Stocks Fluctuate Along Record Highs - Topping Pattern Or Just Pause?

May 18, 2017

In our opinion, speculative short positions are favored (with stop-loss at 2,410, and profit target at 2,200, S&P 500 index).

Our intraday outlook is bearish, and our short-term outlook is bearish. Our medium-term outlook remains neutral, following S&P 500 index breakout above last year's all-time high:

Intraday outlook (next 24 hours): bearish

Short-term outlook (next 1-2 weeks): bearish

Medium-term outlook (next 1-3 months): neutral

Long-term outlook (next year): neutral

The U.S. stock market indexes lost 1.8-2.6% on Wednesday, breaking below their recent short-term consolidation, as investors reacted to U.S. politics news, among others. The S&P 500 index has reached new record high of 2,405.77 on Tuesday. However, it failed to continue the uptrend and sold off yesterday, following a gap down opening of the trading session. The Dow Jones Industrial Average got closer to level of 20,600 again, and the technology Nasdaq Composite index fell the most (-2.6%), as it got closer to 6,000 mark. The nearest important level of support of the S&P 500 index is now at 2,350-2.355, marked by late April daily gap up, among others. The next level of support is at 2,320-2,330, marked by previous local lows. On the other hand, resistance level is now at around 2,370, marked by previous level of support. The next resistance level is at 2,385-2,395, marked by yesterday's daily gap down of 2,384.87-2,396.05. The resistance level is also at 2,400-2,405, marked by the above-mentioned new record high. Is this a topping pattern before medium-term downward reversal? The uptrend accelerated on March 1 and it looked like a blow-off top pattern accompanied by some buying frenzy. The S&P 500 index trades below its medium-term upward trend line, as we can see on the daily chart:

Expectations before the opening of today's trading session are negative, with index futures currently down 0.3-0.5%, as investors' sentiment remains bearish after yesterday's move down. The European stock market indexes have lost 0.9-1.4% so far. Investors will now wait for some economic data announcements: Initial Claims, Philadelphia Fed number at 8:30 a.m., Leading Indicators at 10:00 a.m. The market expects that the Philadelphia Fed number was at 18.5 in May, and the Initial Claims were at 240,000 last week. The S&P 500 futures contract trades within an intraday downtrend, as it extends its yesterday's sell-off. The nearest important level of resistance is at around 2,360-2,370, marked by an overnight consolidation. The next level of resistance is at 2,380-2,385, marked by short-term local highs. On the other hand, support level is at around 2,340, and the next support level is at 2,300-2,320, marked by some previous fluctuations. There have been no confirmed positive signals so far. But will the market continue its short-term downtrend? Or is this just a move down within an over two-month-long consolidation along new record highs?

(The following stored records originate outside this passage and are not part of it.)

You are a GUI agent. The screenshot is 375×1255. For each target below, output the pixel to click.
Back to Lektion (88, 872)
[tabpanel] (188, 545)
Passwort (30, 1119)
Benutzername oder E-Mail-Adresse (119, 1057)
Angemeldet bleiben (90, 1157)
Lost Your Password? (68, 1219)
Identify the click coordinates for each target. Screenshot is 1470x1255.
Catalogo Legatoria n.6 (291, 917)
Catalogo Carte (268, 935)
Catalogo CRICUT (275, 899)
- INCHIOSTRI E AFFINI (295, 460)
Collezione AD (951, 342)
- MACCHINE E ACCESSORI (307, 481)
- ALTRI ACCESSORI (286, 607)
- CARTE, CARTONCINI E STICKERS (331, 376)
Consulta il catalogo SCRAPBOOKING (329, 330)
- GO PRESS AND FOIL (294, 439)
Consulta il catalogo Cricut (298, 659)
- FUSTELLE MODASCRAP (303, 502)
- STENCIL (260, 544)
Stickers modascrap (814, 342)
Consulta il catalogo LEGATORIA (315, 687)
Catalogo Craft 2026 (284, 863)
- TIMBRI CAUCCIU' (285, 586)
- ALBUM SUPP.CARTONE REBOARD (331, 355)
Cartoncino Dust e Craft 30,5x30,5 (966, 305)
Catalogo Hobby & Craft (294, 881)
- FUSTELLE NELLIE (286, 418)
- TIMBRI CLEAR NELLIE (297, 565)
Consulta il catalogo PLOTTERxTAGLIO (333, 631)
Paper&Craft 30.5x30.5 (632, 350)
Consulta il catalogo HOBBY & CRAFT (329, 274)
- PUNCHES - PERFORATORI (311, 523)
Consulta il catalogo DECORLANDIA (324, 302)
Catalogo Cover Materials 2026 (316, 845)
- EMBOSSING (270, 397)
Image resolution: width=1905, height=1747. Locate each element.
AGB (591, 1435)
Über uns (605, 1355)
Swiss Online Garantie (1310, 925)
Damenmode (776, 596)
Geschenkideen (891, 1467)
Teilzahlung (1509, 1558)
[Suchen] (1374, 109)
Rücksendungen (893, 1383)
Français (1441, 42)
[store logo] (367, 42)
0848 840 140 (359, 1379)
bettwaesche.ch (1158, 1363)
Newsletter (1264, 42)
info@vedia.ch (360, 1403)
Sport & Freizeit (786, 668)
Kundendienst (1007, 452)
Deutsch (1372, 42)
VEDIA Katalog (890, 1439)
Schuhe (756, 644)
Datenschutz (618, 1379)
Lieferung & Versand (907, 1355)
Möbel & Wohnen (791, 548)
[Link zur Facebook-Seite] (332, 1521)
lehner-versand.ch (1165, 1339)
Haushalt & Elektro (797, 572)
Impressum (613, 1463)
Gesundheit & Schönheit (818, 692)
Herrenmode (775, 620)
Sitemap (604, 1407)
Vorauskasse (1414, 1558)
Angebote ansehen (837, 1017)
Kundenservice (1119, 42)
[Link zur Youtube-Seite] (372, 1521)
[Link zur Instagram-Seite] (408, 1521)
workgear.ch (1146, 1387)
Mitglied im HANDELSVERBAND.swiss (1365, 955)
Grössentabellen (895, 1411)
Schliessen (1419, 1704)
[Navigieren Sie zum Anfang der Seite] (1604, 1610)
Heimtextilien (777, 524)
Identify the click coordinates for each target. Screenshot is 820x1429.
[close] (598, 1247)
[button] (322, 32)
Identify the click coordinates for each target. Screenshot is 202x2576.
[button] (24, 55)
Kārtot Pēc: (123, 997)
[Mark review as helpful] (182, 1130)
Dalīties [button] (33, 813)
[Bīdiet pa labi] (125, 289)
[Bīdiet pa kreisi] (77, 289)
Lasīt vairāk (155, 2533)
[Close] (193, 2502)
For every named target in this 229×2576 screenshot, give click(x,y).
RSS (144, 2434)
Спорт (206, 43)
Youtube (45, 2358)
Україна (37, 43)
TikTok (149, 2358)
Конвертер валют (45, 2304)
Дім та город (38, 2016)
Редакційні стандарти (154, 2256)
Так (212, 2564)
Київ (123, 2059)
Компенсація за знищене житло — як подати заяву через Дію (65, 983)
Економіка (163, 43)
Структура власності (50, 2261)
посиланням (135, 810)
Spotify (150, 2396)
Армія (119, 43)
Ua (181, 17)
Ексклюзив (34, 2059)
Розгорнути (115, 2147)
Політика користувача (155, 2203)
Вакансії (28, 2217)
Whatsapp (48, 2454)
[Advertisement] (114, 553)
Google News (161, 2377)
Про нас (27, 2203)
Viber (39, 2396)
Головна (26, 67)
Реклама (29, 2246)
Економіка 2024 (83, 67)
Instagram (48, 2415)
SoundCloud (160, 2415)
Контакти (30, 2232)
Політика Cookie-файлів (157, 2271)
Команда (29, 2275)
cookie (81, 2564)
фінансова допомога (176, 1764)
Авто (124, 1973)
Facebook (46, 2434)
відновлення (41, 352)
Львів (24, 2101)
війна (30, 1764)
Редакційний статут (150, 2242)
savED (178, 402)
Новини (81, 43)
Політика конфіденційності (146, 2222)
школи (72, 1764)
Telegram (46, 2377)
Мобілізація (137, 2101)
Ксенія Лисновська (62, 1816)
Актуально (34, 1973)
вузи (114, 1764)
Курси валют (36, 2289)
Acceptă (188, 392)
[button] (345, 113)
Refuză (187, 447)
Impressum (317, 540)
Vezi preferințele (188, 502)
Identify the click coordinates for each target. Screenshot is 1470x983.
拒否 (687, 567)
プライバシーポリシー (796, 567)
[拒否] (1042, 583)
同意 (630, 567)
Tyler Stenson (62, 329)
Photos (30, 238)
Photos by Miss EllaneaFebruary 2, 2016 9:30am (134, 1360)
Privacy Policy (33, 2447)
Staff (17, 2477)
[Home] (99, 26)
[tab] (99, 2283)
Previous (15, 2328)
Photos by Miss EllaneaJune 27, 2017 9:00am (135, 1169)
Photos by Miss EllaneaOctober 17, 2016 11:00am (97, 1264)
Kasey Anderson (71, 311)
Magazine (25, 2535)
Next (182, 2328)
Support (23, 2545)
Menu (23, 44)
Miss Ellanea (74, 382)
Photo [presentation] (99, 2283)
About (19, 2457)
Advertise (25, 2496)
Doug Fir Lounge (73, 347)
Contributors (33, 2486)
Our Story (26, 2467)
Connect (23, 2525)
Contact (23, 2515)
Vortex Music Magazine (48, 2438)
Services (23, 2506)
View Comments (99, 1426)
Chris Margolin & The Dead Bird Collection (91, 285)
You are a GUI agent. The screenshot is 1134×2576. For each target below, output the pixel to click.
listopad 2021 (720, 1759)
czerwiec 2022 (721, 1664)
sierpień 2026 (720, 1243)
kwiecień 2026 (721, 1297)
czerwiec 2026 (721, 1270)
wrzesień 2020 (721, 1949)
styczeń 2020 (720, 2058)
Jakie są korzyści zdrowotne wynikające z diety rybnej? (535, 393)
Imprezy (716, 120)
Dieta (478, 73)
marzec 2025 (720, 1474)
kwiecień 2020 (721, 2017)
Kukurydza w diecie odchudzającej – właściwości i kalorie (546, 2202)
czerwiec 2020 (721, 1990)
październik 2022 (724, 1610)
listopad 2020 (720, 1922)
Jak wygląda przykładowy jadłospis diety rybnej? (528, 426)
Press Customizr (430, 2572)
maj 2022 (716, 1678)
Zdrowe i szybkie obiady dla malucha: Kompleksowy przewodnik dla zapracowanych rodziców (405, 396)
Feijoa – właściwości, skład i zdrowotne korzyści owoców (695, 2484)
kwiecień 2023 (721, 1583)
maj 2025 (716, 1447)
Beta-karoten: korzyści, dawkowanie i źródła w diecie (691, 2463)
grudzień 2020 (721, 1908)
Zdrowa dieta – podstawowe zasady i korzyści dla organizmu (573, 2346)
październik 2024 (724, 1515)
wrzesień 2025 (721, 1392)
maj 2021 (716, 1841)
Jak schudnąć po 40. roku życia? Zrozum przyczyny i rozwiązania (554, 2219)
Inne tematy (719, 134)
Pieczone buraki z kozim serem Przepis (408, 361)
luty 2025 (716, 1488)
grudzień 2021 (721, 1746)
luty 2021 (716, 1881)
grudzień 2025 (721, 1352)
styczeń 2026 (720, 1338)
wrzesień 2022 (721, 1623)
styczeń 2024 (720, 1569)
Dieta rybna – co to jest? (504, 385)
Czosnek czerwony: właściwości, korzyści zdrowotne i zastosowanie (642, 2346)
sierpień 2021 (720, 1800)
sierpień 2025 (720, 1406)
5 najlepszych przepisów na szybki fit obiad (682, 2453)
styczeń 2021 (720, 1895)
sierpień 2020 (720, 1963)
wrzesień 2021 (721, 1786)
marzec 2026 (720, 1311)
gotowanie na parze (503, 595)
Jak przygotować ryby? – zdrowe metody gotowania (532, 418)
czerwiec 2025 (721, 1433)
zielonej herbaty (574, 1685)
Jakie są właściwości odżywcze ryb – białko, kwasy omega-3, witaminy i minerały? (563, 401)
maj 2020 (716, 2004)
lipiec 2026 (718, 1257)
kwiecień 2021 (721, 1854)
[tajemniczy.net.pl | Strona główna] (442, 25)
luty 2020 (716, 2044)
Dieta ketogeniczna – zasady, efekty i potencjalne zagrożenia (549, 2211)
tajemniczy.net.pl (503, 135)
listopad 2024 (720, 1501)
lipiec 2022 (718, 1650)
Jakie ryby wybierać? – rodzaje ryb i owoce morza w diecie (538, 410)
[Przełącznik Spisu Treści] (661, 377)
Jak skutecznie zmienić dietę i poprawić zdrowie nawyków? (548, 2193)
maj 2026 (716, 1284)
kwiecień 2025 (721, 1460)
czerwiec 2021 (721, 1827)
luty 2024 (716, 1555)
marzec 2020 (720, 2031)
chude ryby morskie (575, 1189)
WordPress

The technology Nasdaq 100 futures contract was relatively weaker than the broad stock market yesterday, as it retraced its few-week-long rally to new record highs above the level fo 5,700. It is now trading well below the level of 5,600. The nearest important level of support is at around 5,550, marked by an intraday local low. On the other hand, resistance level is at 5,600, and the next level of resistance is at 5,630-5,650, among others, as the 15-minute chart shows:


The S&P 500 index broke below its short-term consolidation on Wednesday, as it got closer to the level of 2,350, following Tuesday's move to new record high above 2,400 mark. Is this a new downtrend or just downward correction within an almost three-month-long consolidation? There have been no confirmed positive signals so far. For now, it looks like a new downtrend and the market may retrace more of its over year-long uptrend. We still can see medium-term negative technical divergences. Therefore, we continue to maintain our speculative short position (opened on February 15 at 2,335.58 - opening price of the S&P 500 index). Stop-loss level is at 2,410 and potential profit target is at 2,200 (S&P 500 index). You can trade S&P 500 index using futures contracts (S&P 500 futures contract - SP, E-mini S&P 500 futures contract - ES) or an ETF like the SPDR S&P 500 ETF - SPY. It is always important to set some exit price level in case some events cause the price to move in the unlikely direction. Having safety measures in place helps limit potential losses while letting the gains grow.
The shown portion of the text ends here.